**PROBLEM STATEMENT:** Find "This screenshot has height=452, width=600." in the material, then return exactly the line containing it and all lines after it to the end, leaving out pictures.

SOURCE DATA START

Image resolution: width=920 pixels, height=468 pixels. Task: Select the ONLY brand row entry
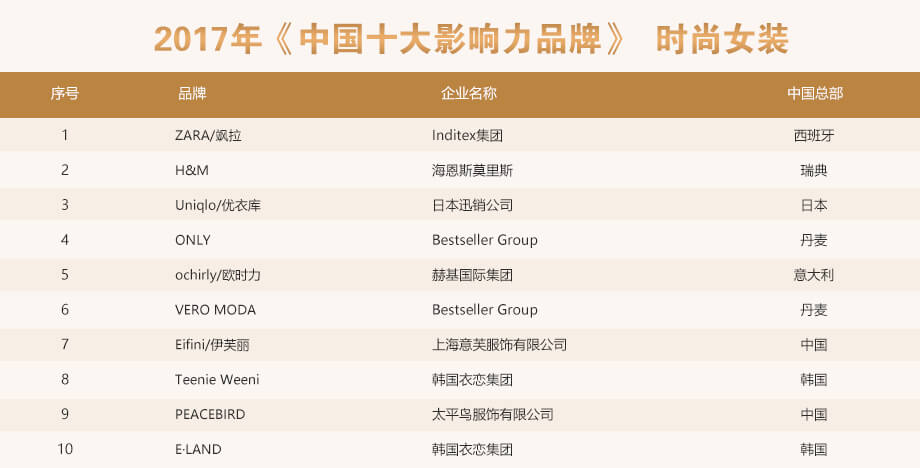(192, 240)
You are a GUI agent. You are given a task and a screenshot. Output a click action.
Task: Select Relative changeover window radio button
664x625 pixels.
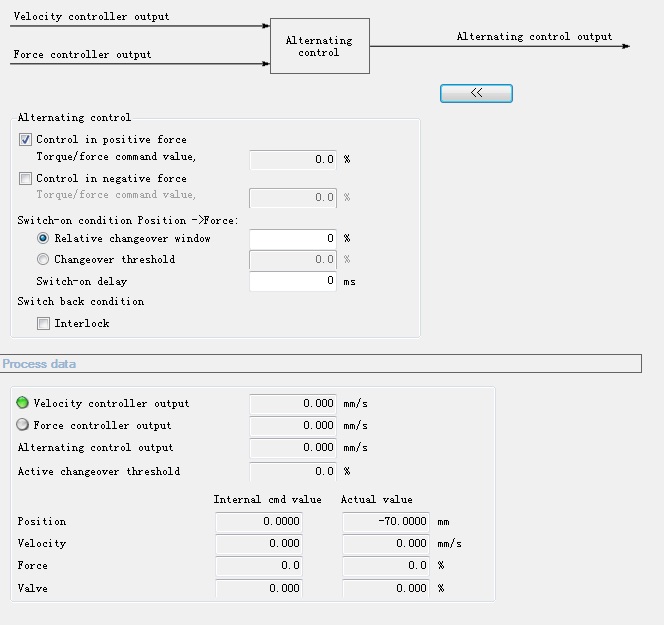(x=43, y=239)
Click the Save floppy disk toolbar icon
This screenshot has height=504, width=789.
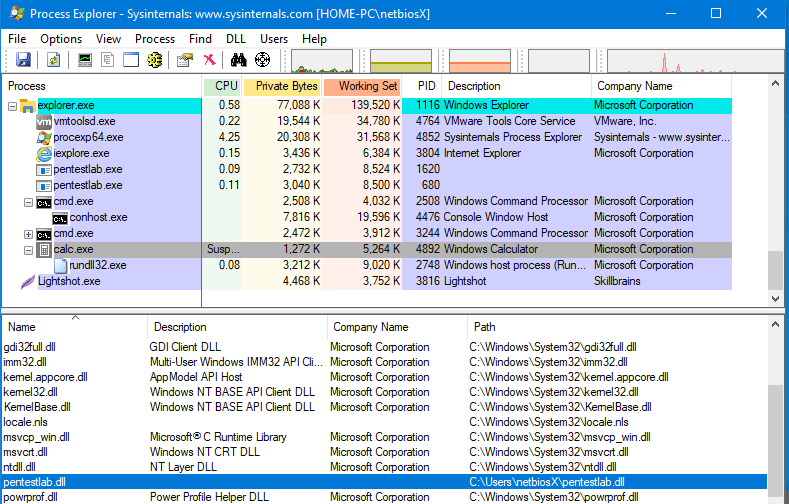(x=23, y=60)
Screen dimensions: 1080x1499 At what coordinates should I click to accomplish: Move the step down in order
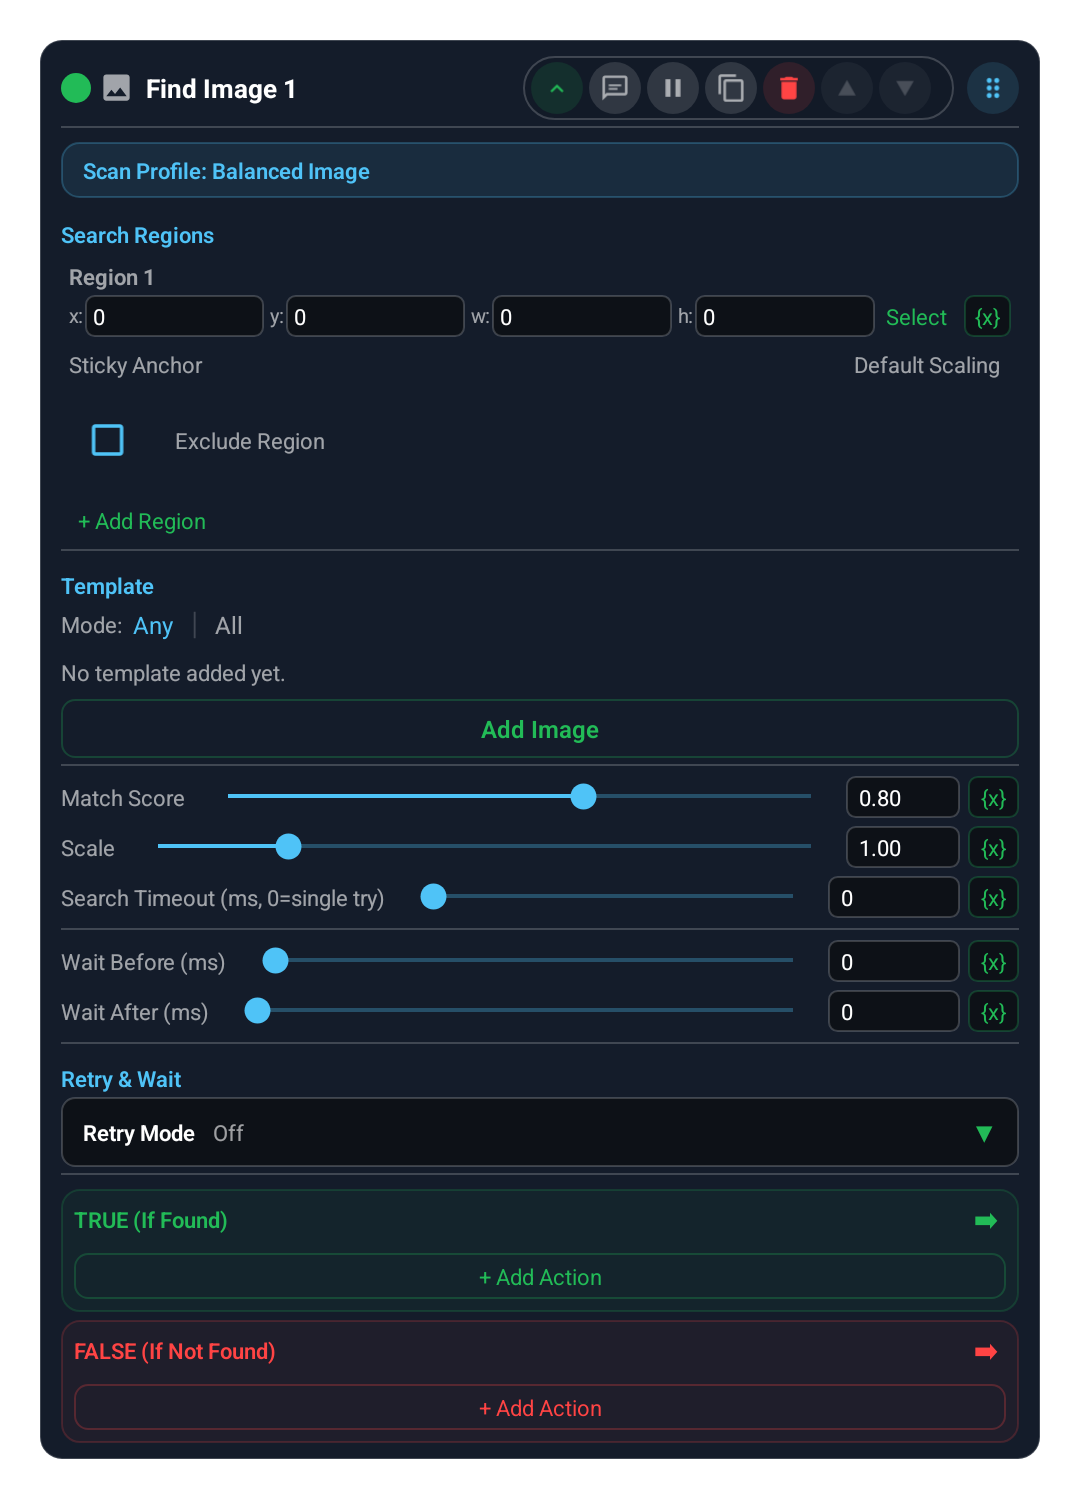tap(905, 88)
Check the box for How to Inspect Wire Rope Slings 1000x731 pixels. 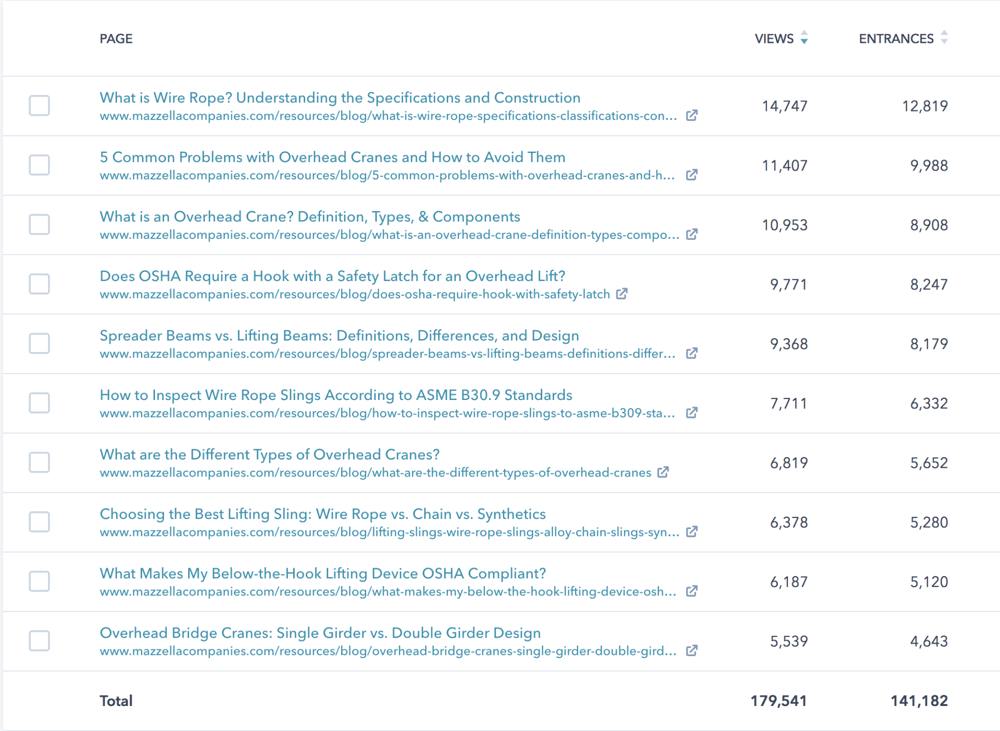(x=39, y=403)
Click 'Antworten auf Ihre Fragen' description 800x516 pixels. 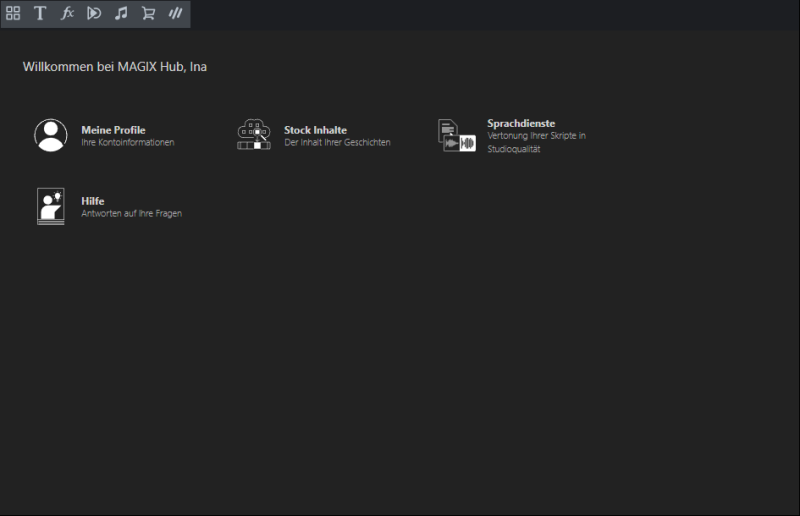131,214
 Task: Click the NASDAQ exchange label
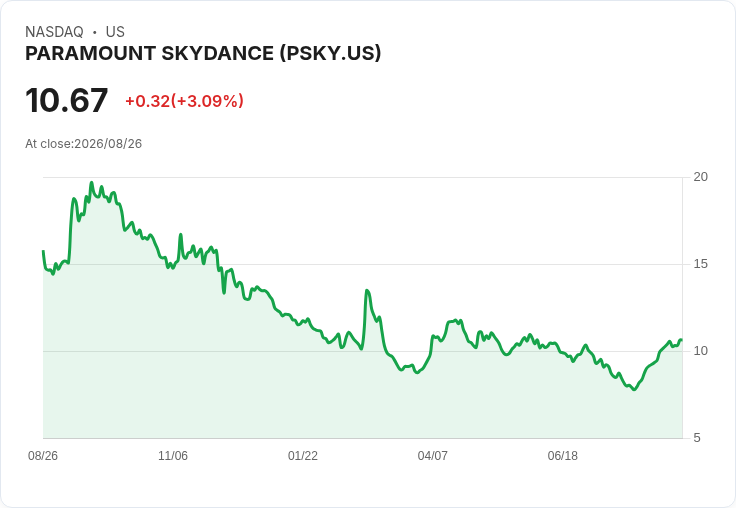(x=54, y=32)
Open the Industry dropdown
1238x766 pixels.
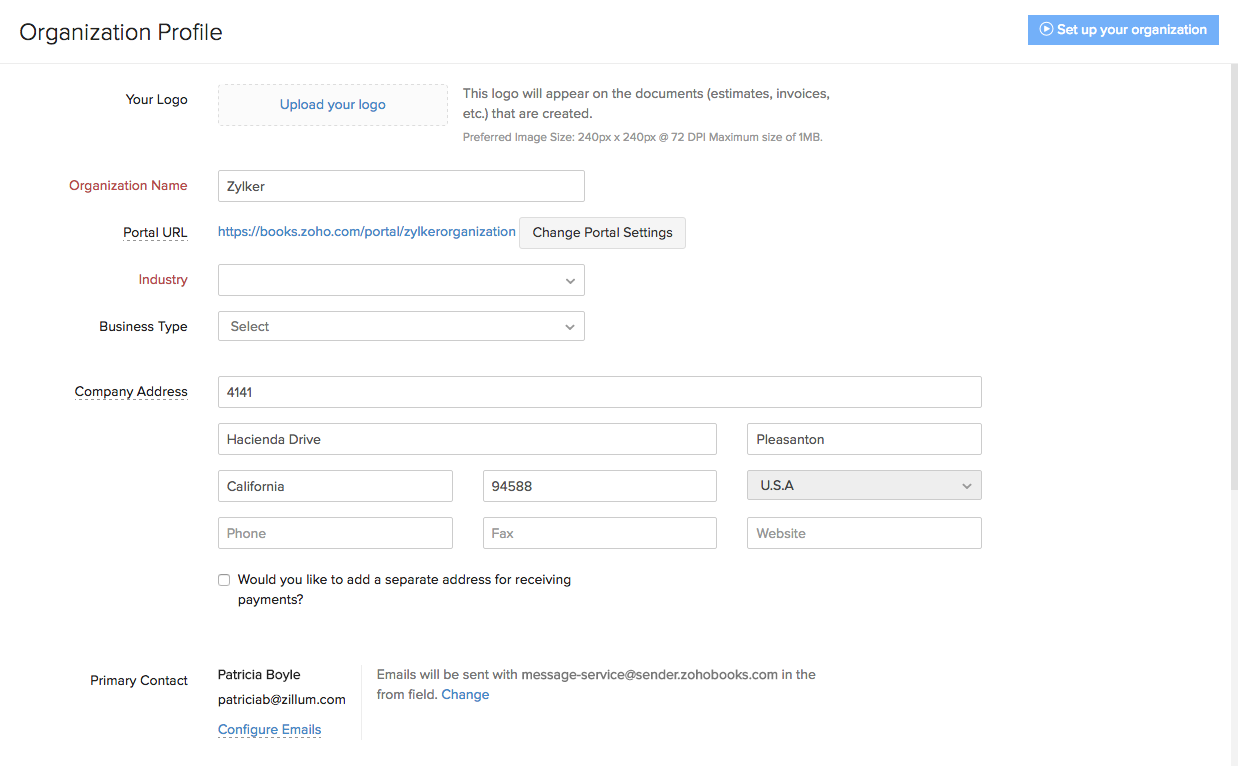[x=400, y=280]
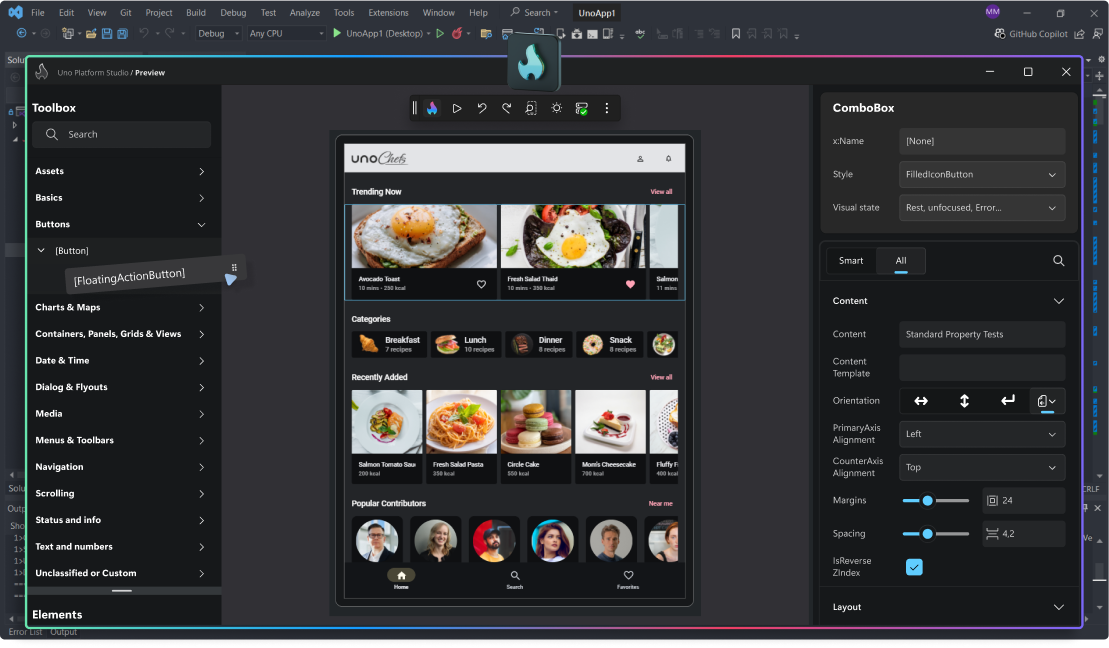This screenshot has height=648, width=1109.
Task: Click the Toolbox search field
Action: point(121,133)
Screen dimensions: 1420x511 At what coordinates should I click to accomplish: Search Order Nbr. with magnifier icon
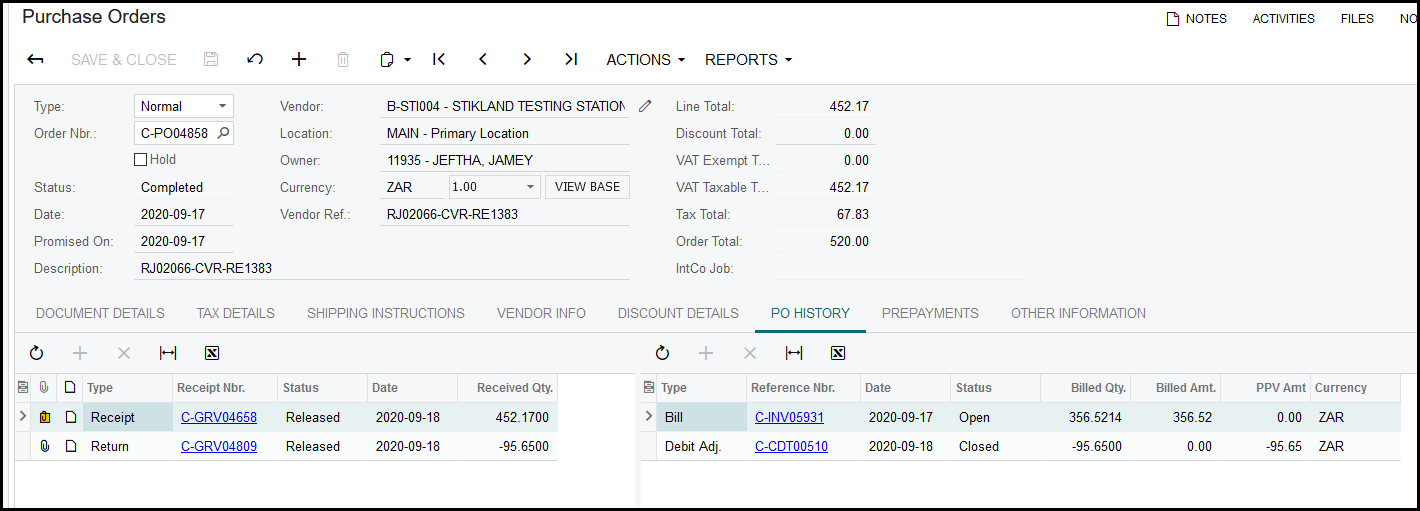coord(223,133)
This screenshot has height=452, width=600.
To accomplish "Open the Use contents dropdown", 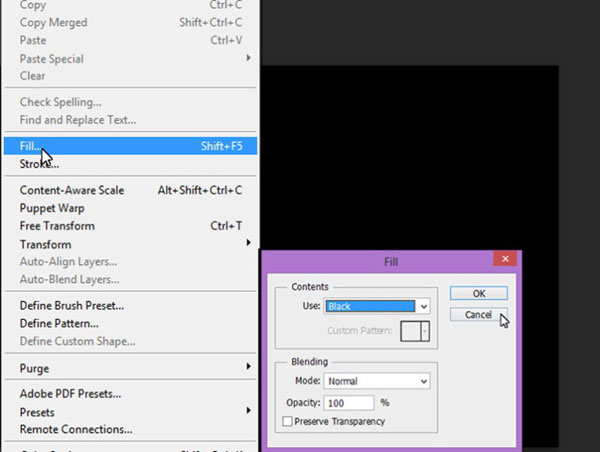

SOURCE DATA END

**THE ANSWER:**
This screenshot has height=452, width=600.
To accomplish "Open the Use contents dropdown", 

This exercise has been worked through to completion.